-- Stored records --
******
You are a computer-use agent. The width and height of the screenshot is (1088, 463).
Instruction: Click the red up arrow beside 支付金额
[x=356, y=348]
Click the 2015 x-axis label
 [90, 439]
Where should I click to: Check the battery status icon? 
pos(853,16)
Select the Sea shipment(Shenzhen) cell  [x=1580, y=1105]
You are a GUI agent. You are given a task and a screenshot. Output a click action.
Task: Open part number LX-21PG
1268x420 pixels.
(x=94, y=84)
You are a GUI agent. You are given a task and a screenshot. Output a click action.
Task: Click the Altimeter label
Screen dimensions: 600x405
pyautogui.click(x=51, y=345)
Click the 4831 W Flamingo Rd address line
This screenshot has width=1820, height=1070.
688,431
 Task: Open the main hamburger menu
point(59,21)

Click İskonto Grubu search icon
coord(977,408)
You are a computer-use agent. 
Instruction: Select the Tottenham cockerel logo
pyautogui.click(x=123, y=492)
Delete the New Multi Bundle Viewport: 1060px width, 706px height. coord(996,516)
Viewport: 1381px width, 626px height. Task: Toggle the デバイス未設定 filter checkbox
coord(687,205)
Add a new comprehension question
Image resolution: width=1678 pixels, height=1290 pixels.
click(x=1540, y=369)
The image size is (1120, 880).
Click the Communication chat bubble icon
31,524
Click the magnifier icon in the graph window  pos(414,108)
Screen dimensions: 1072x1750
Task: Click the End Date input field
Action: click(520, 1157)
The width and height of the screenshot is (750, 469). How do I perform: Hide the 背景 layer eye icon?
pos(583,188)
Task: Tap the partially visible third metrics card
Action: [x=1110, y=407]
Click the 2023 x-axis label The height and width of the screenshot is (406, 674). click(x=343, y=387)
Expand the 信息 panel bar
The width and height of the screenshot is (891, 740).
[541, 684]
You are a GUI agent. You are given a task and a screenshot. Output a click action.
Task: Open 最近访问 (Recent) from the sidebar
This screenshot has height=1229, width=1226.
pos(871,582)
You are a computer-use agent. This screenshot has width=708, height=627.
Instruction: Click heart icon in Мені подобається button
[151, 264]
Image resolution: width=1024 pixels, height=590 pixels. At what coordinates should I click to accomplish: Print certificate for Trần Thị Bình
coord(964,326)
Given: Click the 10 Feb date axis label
******
-- Assignment --
Copy out every entry, keeping each line exactly as it is.

-- Your solution --
You are a computer-use agent. The width and height of the screenshot is (1088, 463).
Instruction: Click the red up arrow beside 支付金额
[x=356, y=348]
Click the 2015 x-axis label
 [90, 439]
Where should I click to: Check the battery status icon? 
pos(853,16)
Select the Sea shipment(Shenzhen) cell  [x=1580, y=1105]
You are a GUI agent. You are given a task and a screenshot. Output a click action.
Task: Open part number LX-21PG
1268x420 pixels.
(x=94, y=84)
You are a GUI agent. You are given a task and a screenshot. Output a click action.
Task: Click the Altimeter label
Screen dimensions: 600x405
pyautogui.click(x=51, y=345)
Click the 4831 W Flamingo Rd address line
This screenshot has width=1820, height=1070.
688,431
 Task: Open the main hamburger menu
point(59,21)

Click İskonto Grubu search icon
coord(977,408)
You are a computer-use agent. 
Instruction: Select the Tottenham cockerel logo
pyautogui.click(x=123, y=492)
Delete the New Multi Bundle Viewport: 1060px width, 706px height. coord(996,516)
Viewport: 1381px width, 626px height. Task: Toggle the デバイス未設定 filter checkbox
coord(687,205)
Add a new comprehension question
Image resolution: width=1678 pixels, height=1290 pixels.
click(x=1540, y=369)
The image size is (1120, 880).
Click the Communication chat bubble icon
31,524
Click the magnifier icon in the graph window  pos(414,108)
Screen dimensions: 1072x1750
Task: Click the End Date input field
Action: click(520, 1157)
The width and height of the screenshot is (750, 469). How do I perform: Hide the 背景 layer eye icon?
pos(583,188)
Task: Tap the partially visible third metrics card
Action: [x=1110, y=407]
Click the 2023 x-axis label The height and width of the screenshot is (406, 674). click(x=343, y=387)
Expand the 信息 panel bar
The width and height of the screenshot is (891, 740).
[541, 684]
You are a GUI agent. You are given a task and a screenshot. Output a click action.
Task: Open 最近访问 (Recent) from the sidebar
This screenshot has height=1229, width=1226.
pos(871,582)
You are a computer-use agent. This screenshot has width=708, height=627.
Instruction: Click heart icon in Мені подобається button
[151, 264]
Image resolution: width=1024 pixels, height=590 pixels. At what coordinates should I click to accomplish: Print certificate for Trần Thị Bình
coord(964,326)
Given: Click the 10 Feb date axis label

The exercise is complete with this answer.